Paige is still averaging 13.9 points a game this season — still good for a team-best despite battling injuries, most notably plantar fasciitis in his right foot. He’s sprained both ankles and injured a hip, and when plantar fasciitis first took its toll, an emotional Marcus wondered if he’d be able to play this season.
“I was freaking out that I couldn’t walk,” he said. “I was like, ‘We play in two days, what’s going on? Someone tell me that I can play.’”
The trials on the court have been humbling for the preseason ACC Player of the Year, who — on and off the court — is only human.
A blessing to know
Everyone has had that moment with Marcus, his roommate Taylor Sharp says.
It’s the moment when Marcus makes you feel like he’s just another UNC student and you’ve known him forever.
For Sharp, one of those moments came in 2013, when UNC lost to Kansas in the NCAA Tournament, officially ending Marcus’ freshman season. Sharp had traveled to the game and was stuck in a blizzard with an exam the next day. Marcus was heartbroken, but he sent Sharp a text, thanking him for his friendship and support.

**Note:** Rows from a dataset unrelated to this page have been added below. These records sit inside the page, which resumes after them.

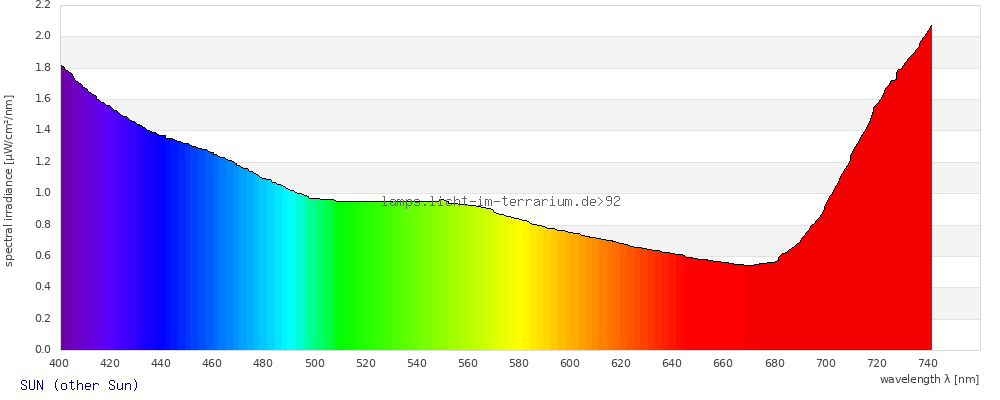Click the 400 tick label on x-axis
Image resolution: width=1000 pixels, height=400 pixels.
(59, 364)
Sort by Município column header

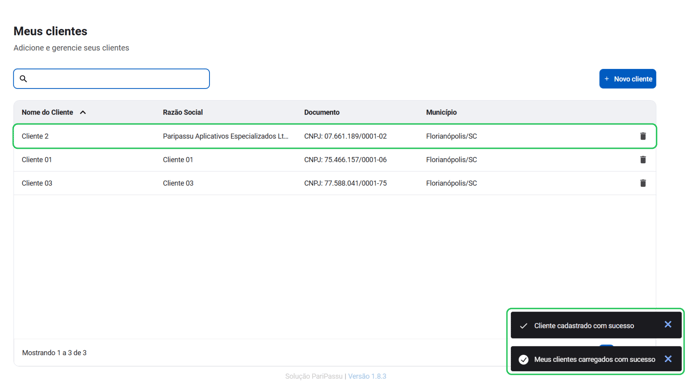[x=441, y=112]
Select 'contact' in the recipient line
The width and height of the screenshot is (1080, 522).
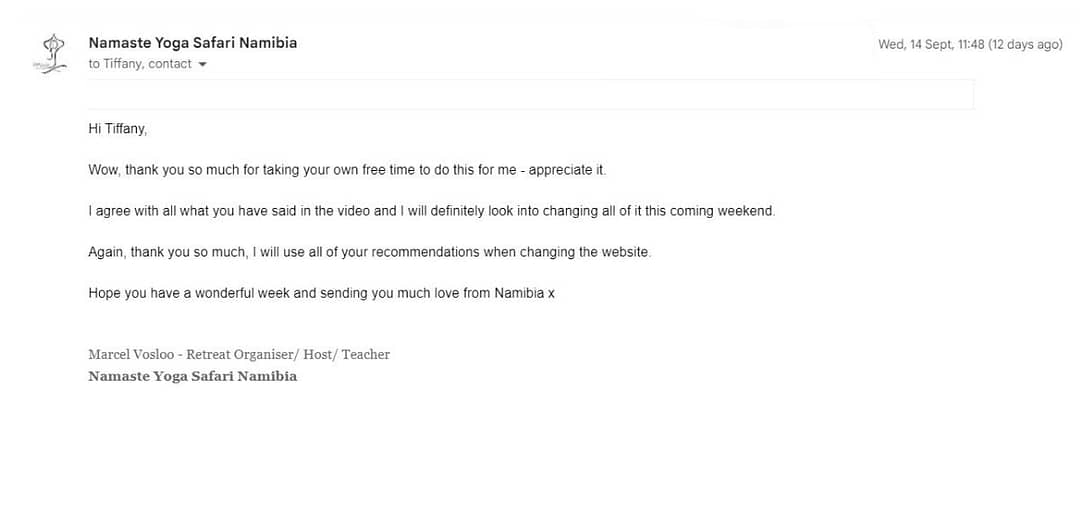click(170, 64)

“It meant a lot for us as his friends to realize that as he’s in the locker room, as he’s in that quiet, sad locker room, he made sure to thank us for making the trip,” Sharp said. “That meant a lot.”

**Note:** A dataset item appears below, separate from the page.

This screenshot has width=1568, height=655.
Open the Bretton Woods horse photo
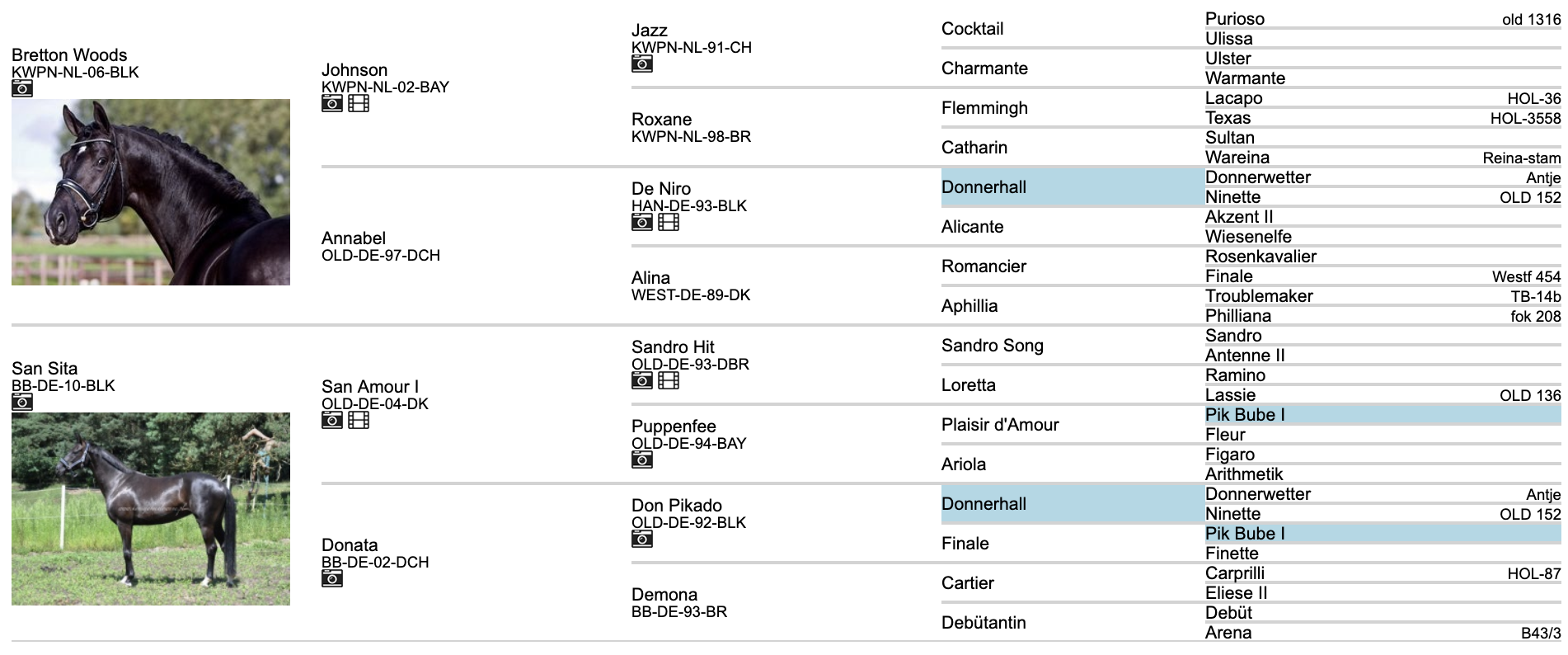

In his free time, Marcus is a typical UNC student. He loves to read, and Morgan joked that he sometimes writes freestyle raps. He and his roommates, one of whom is junior forward Brice Johnson, make family spaghetti dinners and enjoy family movie nights.
Marcus wants to attend a UNC CHiPs show, and he and his roommates take trips to the golf course, sand volleyball pit and cocktails — for which he properly learned how to tie a necktie with Sharp via YouTube.
His mom has to hide the double-stuffed Oreos from him when he comes home, and sometimes he stays up too late playing Destiny, his new favorite video game.
He makes videos for fans with terminal illnesses, staying true to the values with which Sherryl and his father raised him: eye contact, kindness, manners. There’s life outside of basketball, and that’s why he’s in no hurry to head to the NBA.
“The NBA’s not going anywhere. If I’m good enough to go this year then I’m confident enough that I’m not gonna have a terrible year next year,” he said. “I just don’t know if I could leave just because of how much fun I’m having. You only get to do this one time.”
For Williams, there’s not a day that passes when he isn’t grateful he went back to Iowa and later welcomed Marcus into his program.
Tonight, when the lights illuminate Cameron Indoor Stadium and the No. 15 Tar Heels take the floor against No. 4 Duke, he’ll remember that.
“You know, when I coached Tyler Hansbrough, I told the staff every day we should say our thank yous because we were really blessed to coach somebody like that,” he said.
“And that’s the way we feel about Marcus. There’s not one individual thing that he’s done: It’s just the whole body of work.”